Common compounding options include:
Yearly
Half-Yearly
Quarterly
Monthly
Daily
More frequent compounding results in slightly higher investment returns because interest is added more often.
Example:
Investment: ₹10,000
Interest Rate: 8%
Time: 10 years
| Compounding | Final Value |
|---|---|
| Yearly | ₹21,589 |
| Quarterly | ₹22,080 |
| Monthly | ₹22,196 |
| Daily | ₹22,212 |
How monthly contributions affect compound interest
Adding regular monthly investments can significantly increase your total returns.
Example:
Initial Investment: ₹10,000
Monthly Contribution: ₹500
Interest Rate: 8%
Investment Period: 10 years
Total Money Invested = ₹70,000
Final Investment Value ≈ ₹91,473
Total Interest Earned ≈ ₹21,473
Regular contributions combined with compound interest help accelerate wealth growth.
Simple interest vs compound interest
| Feature | Simple Interest | Compound Interest |
|---|---|---|
| Interest Calculation | Only on principal | On principal + accumulated interest |
| Growth Rate | Slower | Faster |
| Used For | Short-term loans | Investments & savings |
| Returns | Lower | Higher over time |
For long-term investments, compound interest is generally more beneficial.

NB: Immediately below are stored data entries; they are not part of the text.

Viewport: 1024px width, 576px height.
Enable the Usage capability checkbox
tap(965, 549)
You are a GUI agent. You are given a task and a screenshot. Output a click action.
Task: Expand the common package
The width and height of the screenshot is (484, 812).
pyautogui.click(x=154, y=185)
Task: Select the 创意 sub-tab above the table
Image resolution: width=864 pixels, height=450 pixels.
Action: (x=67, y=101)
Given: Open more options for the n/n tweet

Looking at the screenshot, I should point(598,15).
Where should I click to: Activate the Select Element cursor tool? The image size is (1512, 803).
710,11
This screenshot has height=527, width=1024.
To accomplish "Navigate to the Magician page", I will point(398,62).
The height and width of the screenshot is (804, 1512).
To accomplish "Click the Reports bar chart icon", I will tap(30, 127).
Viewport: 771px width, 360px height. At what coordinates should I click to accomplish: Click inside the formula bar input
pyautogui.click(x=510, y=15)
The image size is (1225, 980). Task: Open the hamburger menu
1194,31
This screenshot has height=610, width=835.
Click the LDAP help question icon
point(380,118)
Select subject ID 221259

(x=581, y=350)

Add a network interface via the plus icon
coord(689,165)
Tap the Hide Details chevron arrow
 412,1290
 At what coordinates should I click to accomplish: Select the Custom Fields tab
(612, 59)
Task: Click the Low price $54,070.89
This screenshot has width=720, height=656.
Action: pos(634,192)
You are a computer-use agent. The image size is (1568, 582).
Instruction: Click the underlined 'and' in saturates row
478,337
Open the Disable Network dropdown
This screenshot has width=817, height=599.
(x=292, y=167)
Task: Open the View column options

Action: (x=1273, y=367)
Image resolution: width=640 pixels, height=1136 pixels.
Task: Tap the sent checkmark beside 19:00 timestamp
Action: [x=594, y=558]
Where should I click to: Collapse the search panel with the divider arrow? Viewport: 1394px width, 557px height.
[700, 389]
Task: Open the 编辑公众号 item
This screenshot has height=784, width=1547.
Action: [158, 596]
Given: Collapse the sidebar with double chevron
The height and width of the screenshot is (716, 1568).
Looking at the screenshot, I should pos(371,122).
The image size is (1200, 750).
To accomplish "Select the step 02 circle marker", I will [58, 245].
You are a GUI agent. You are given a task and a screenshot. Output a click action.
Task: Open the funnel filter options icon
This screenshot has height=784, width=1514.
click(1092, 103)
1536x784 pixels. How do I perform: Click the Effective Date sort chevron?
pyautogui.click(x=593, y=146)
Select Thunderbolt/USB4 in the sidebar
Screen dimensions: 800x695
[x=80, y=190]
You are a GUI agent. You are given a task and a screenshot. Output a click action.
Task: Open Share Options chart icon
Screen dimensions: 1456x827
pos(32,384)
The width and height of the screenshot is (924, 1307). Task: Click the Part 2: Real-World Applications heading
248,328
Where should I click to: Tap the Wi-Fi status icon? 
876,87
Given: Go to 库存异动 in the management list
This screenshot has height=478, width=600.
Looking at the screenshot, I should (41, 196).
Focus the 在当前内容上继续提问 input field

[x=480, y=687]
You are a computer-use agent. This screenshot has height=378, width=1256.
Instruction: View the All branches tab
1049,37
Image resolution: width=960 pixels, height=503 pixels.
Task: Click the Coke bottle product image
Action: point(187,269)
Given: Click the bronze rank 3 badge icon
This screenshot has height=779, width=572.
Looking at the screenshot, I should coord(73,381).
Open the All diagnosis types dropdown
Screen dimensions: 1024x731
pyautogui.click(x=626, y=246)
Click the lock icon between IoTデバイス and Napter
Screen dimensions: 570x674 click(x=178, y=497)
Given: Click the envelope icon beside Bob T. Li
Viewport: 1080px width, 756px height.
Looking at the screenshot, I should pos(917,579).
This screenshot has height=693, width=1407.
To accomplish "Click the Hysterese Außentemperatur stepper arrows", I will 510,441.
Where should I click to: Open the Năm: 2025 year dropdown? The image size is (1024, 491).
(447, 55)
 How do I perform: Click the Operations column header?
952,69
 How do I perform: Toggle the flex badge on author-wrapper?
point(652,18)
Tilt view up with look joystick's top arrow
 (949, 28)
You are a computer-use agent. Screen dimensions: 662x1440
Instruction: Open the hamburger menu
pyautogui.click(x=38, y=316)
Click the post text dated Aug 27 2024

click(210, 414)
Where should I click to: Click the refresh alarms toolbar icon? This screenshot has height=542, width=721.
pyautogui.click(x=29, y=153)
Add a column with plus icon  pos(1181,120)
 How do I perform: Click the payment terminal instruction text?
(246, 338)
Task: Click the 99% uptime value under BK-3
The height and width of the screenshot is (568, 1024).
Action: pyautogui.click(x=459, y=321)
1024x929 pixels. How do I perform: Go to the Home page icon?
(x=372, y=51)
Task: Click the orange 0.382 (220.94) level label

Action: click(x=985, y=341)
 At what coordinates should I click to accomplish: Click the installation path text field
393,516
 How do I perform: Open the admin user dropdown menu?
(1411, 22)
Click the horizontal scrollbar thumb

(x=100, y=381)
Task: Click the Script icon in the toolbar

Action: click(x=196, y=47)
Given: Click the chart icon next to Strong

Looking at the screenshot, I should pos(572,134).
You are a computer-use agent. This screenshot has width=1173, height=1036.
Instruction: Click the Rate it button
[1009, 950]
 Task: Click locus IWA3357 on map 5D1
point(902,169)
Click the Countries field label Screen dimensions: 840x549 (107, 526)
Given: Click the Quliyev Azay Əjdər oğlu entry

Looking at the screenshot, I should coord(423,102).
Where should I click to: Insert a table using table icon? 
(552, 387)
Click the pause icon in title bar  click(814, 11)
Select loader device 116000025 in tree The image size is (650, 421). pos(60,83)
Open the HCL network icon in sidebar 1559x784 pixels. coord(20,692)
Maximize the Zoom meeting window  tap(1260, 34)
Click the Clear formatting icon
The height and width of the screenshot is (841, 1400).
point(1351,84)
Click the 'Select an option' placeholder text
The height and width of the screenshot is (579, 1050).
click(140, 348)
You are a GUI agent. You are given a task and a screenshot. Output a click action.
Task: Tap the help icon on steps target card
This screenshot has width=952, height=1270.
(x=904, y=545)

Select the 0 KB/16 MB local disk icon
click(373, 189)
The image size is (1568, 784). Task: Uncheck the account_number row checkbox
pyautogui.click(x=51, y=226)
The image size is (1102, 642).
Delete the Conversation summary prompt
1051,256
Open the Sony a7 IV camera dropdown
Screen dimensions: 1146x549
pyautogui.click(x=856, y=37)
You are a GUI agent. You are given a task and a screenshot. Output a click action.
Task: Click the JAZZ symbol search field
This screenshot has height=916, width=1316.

Why compound interest is powerful
Compound interest is often called the eighth wonder of the world because of its ability to grow money exponentially.
Benefits include:
Faster long-term investment growth
Better retirement planning
Passive wealth creation
Increased returns with time
The earlier you start investing, the more powerful compounding becomes.
Frequently asked questions
What is compound interest?
Compound interest is interest calculated on both the principal amount and previously earned interest.
How does compound interest work?
Interest is added to the investment balance regularly, increasing the base amount used for future interest calculations.
Is compound interest better than simple interest?
Yes. Compound interest usually generates higher returns, especially for long-term investments.
How often should interest be compounded?
The best compounding frequency depends on the investment, but more frequent compounding generally produces slightly higher returns.
Can I add monthly investments?
Yes. Many investments allow monthly contributions, which significantly increase long-term returns.